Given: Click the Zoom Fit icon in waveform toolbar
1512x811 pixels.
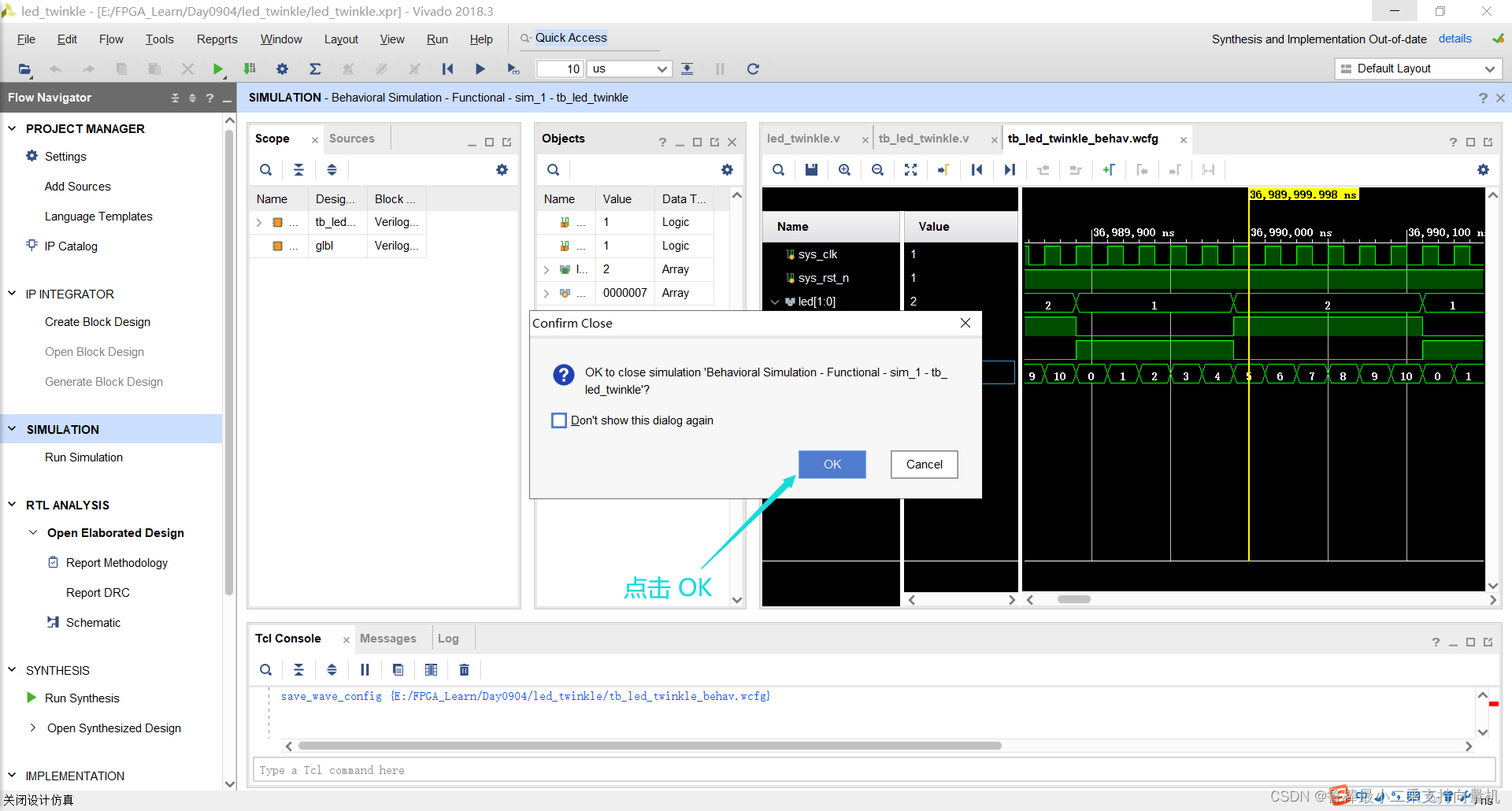Looking at the screenshot, I should tap(910, 170).
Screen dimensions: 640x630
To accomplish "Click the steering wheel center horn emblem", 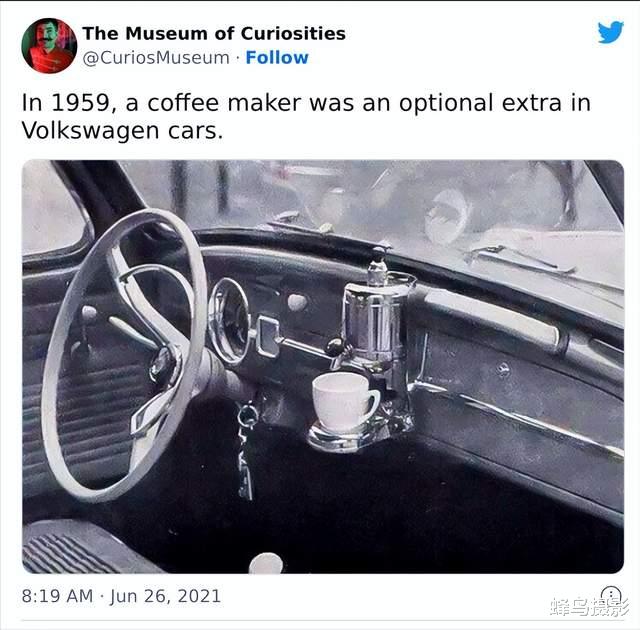I will click(162, 365).
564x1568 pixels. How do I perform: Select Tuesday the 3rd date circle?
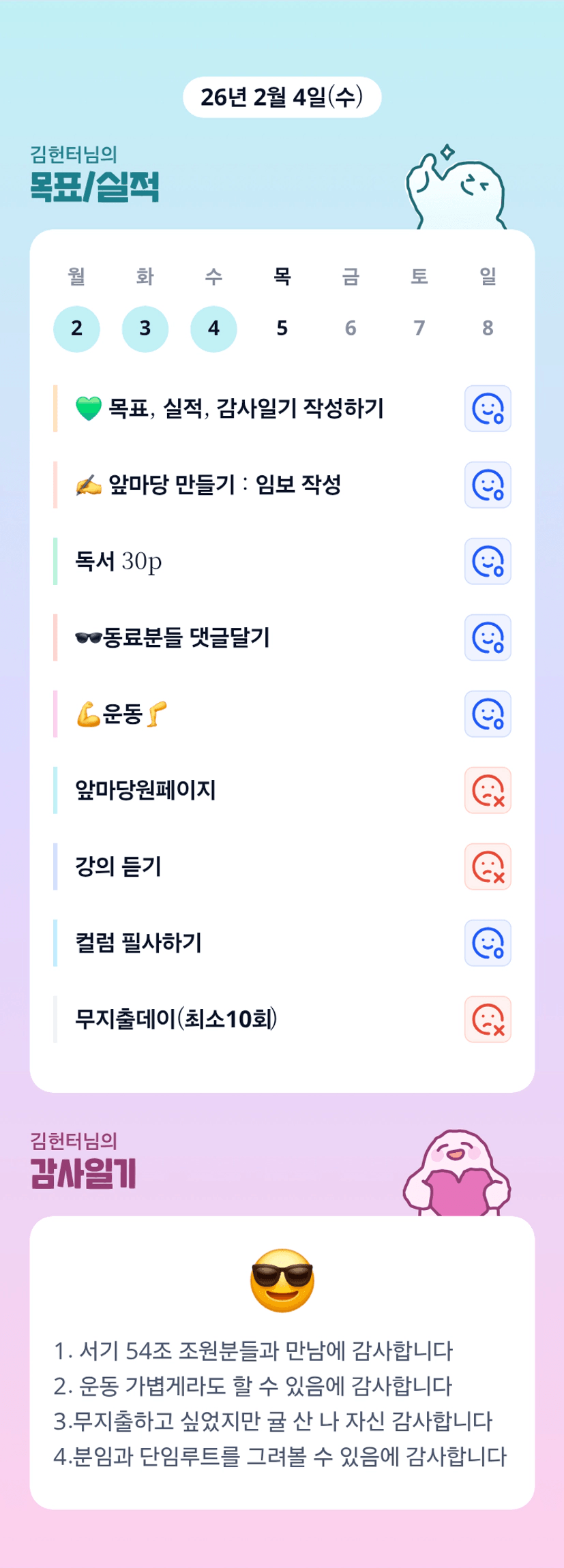point(145,329)
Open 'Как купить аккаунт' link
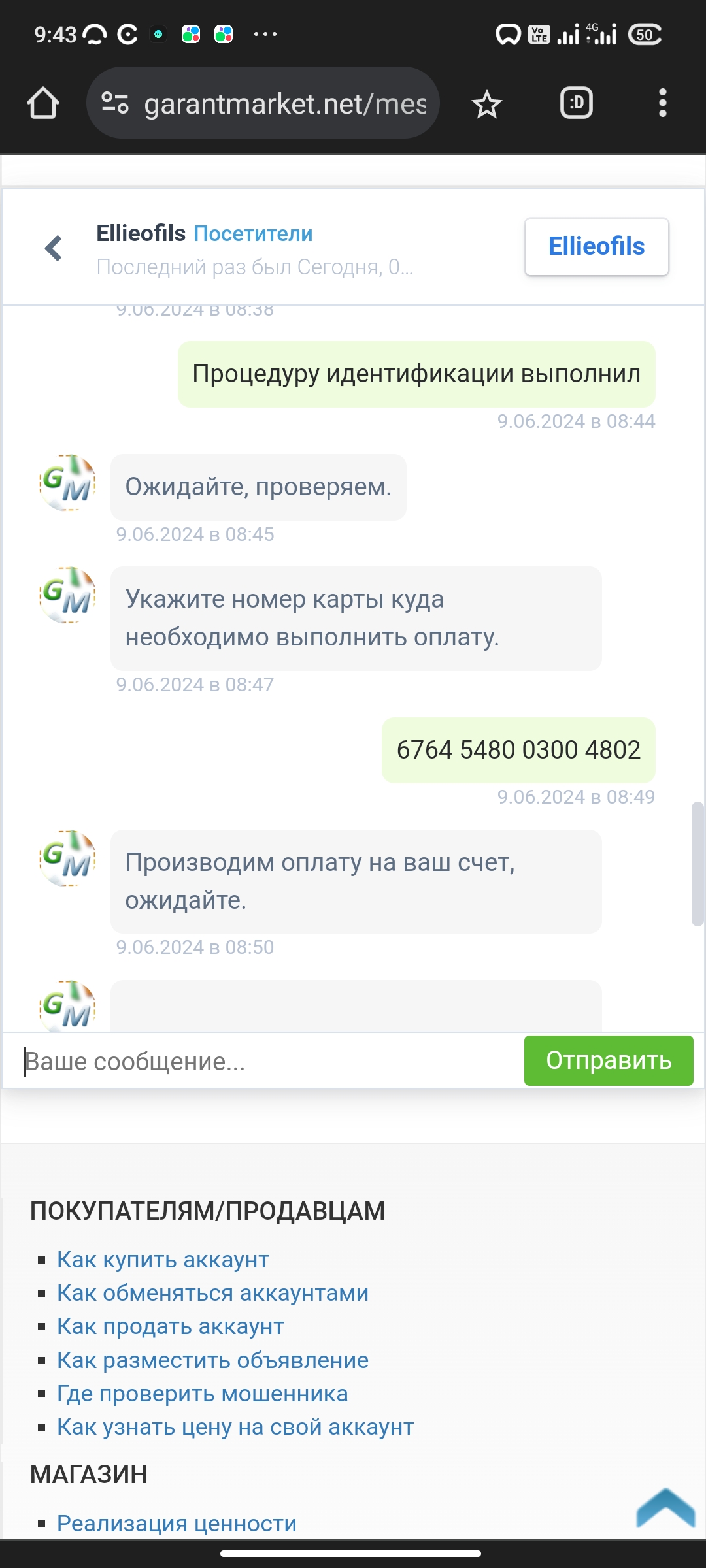Screen dimensions: 706x1568 [x=163, y=1259]
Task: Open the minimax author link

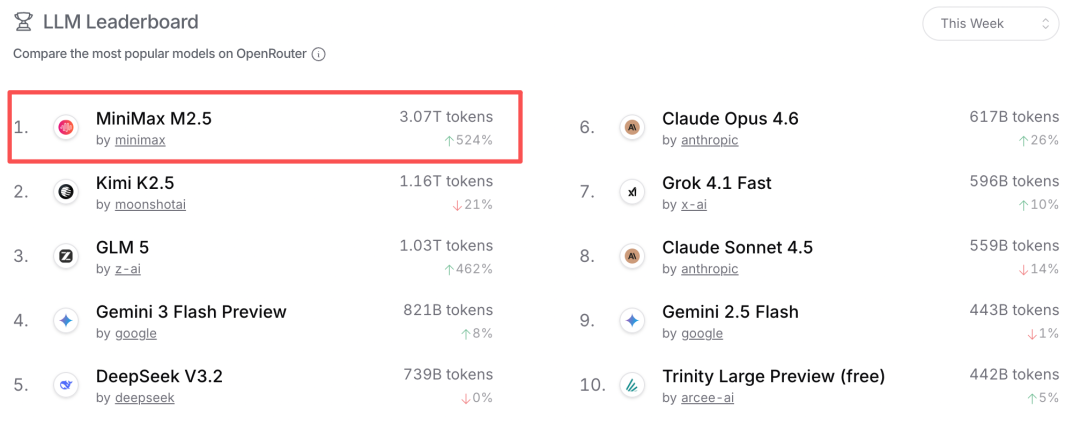Action: 140,141
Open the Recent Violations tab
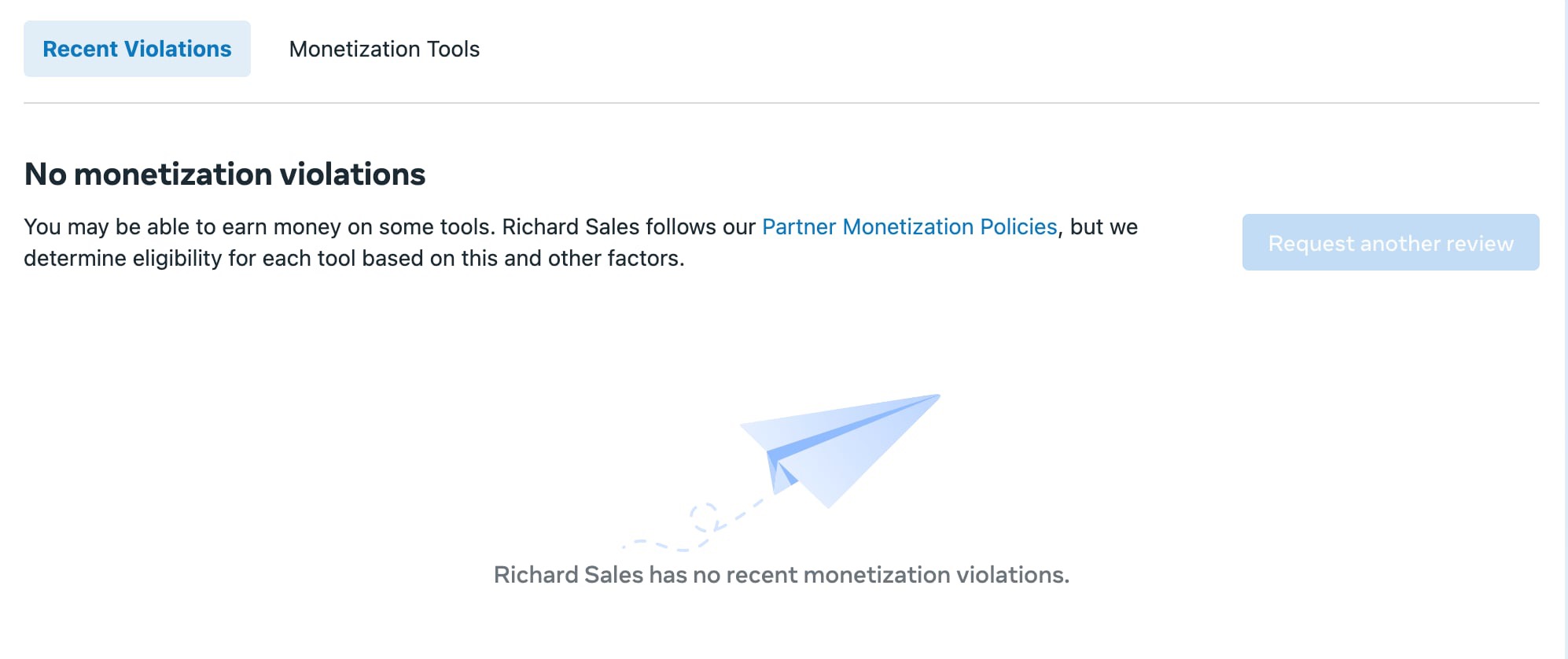Image resolution: width=1568 pixels, height=659 pixels. point(137,49)
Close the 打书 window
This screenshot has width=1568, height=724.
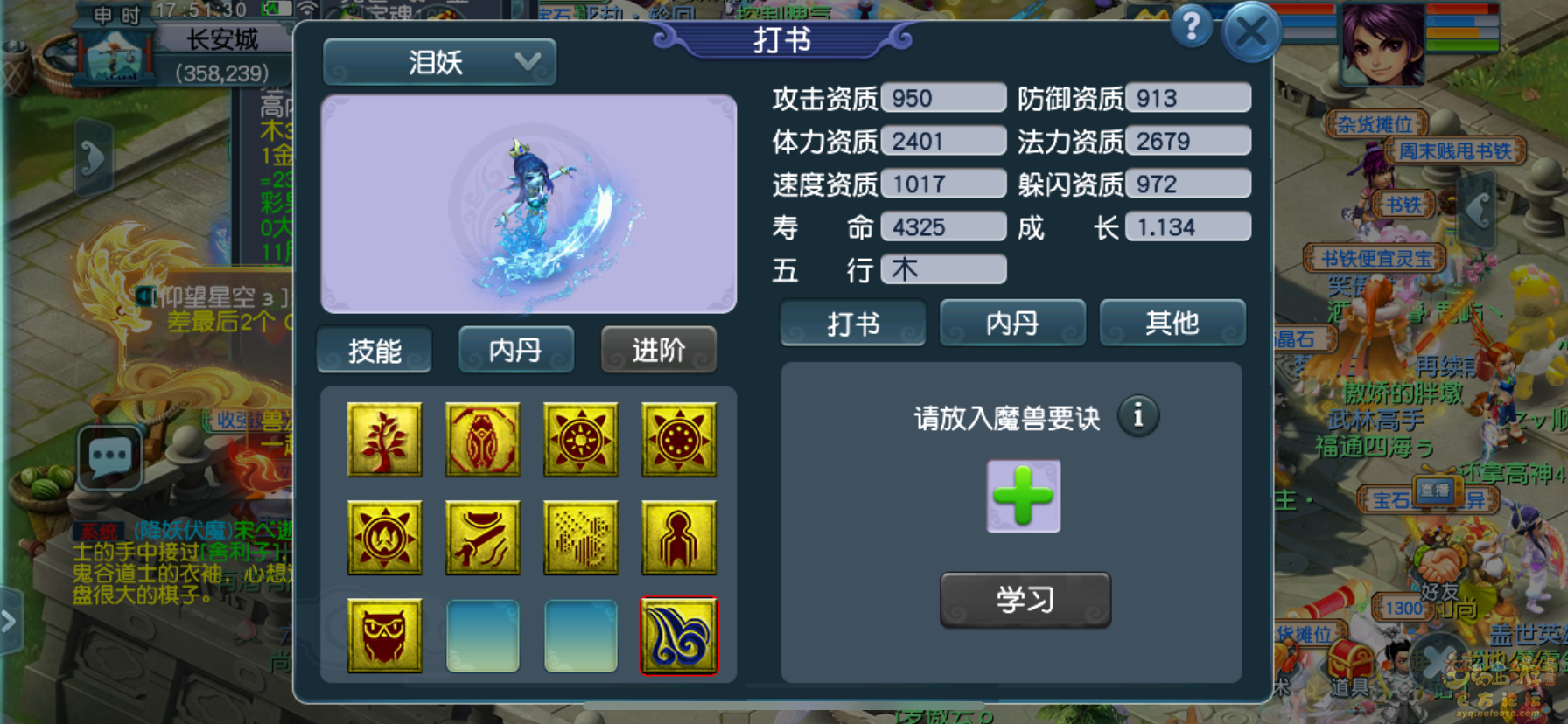[1251, 32]
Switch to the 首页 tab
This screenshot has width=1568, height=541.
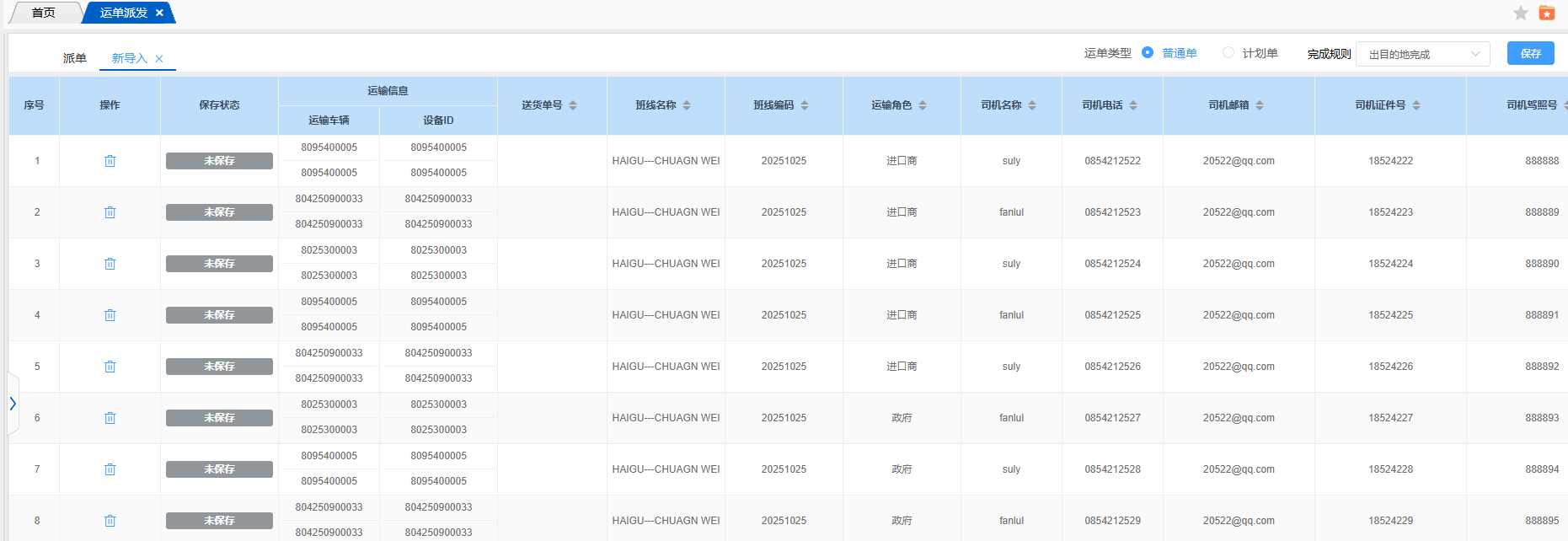click(44, 13)
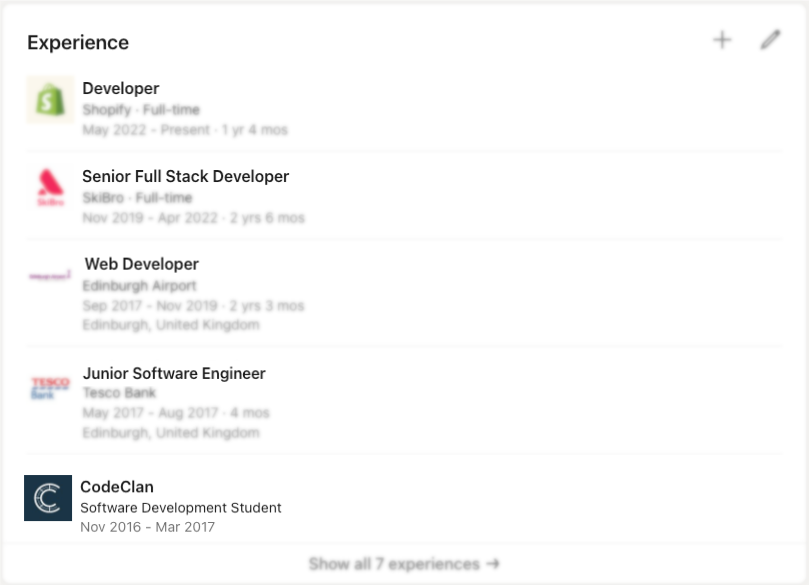Click the pencil icon to edit experience
Screen dimensions: 809x585
(x=769, y=40)
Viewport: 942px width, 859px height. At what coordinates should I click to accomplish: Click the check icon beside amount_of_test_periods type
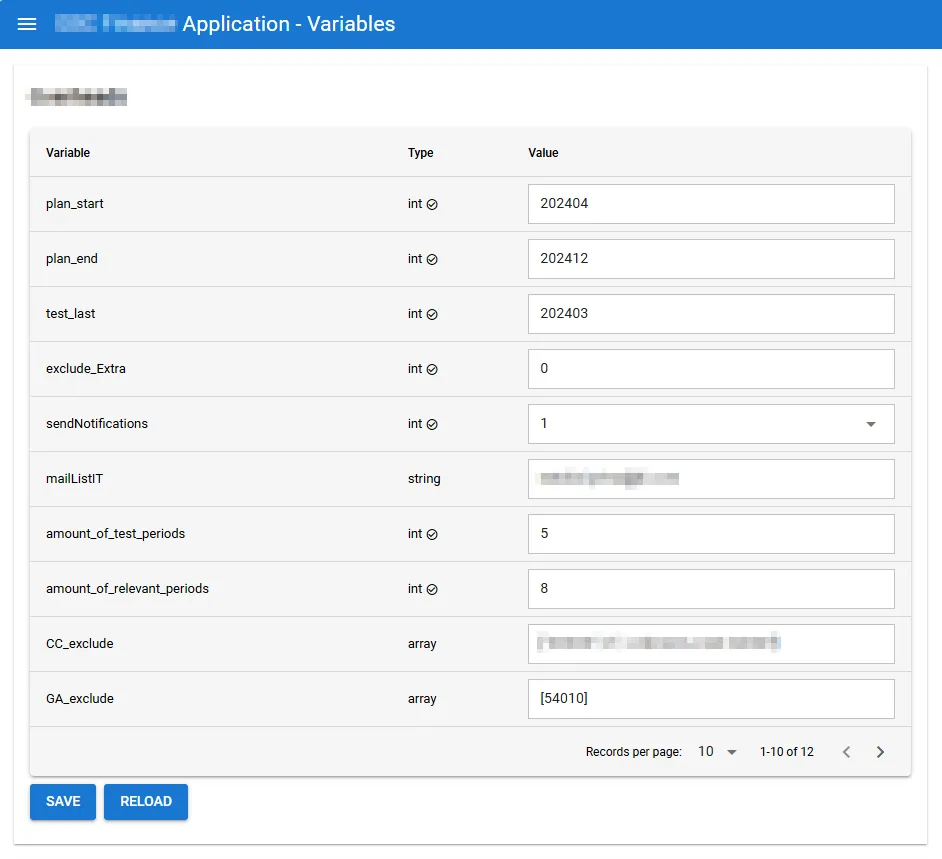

________________________

- _EXERCISE_: From the line containing "Close the 打书 window" down to the last line of the data above, transcribe exactly those lines and no others; omit the pictures.

- _EXERCISE SOLUTION_:
Close the 打书 window
This screenshot has width=1568, height=724.
[1251, 32]
Switch to the 首页 tab
This screenshot has width=1568, height=541.
click(44, 13)
Click the pencil icon to edit experience
Screen dimensions: 809x585
(x=769, y=40)
Viewport: 942px width, 859px height. At what coordinates should I click to accomplish: Click the check icon beside amount_of_test_periods type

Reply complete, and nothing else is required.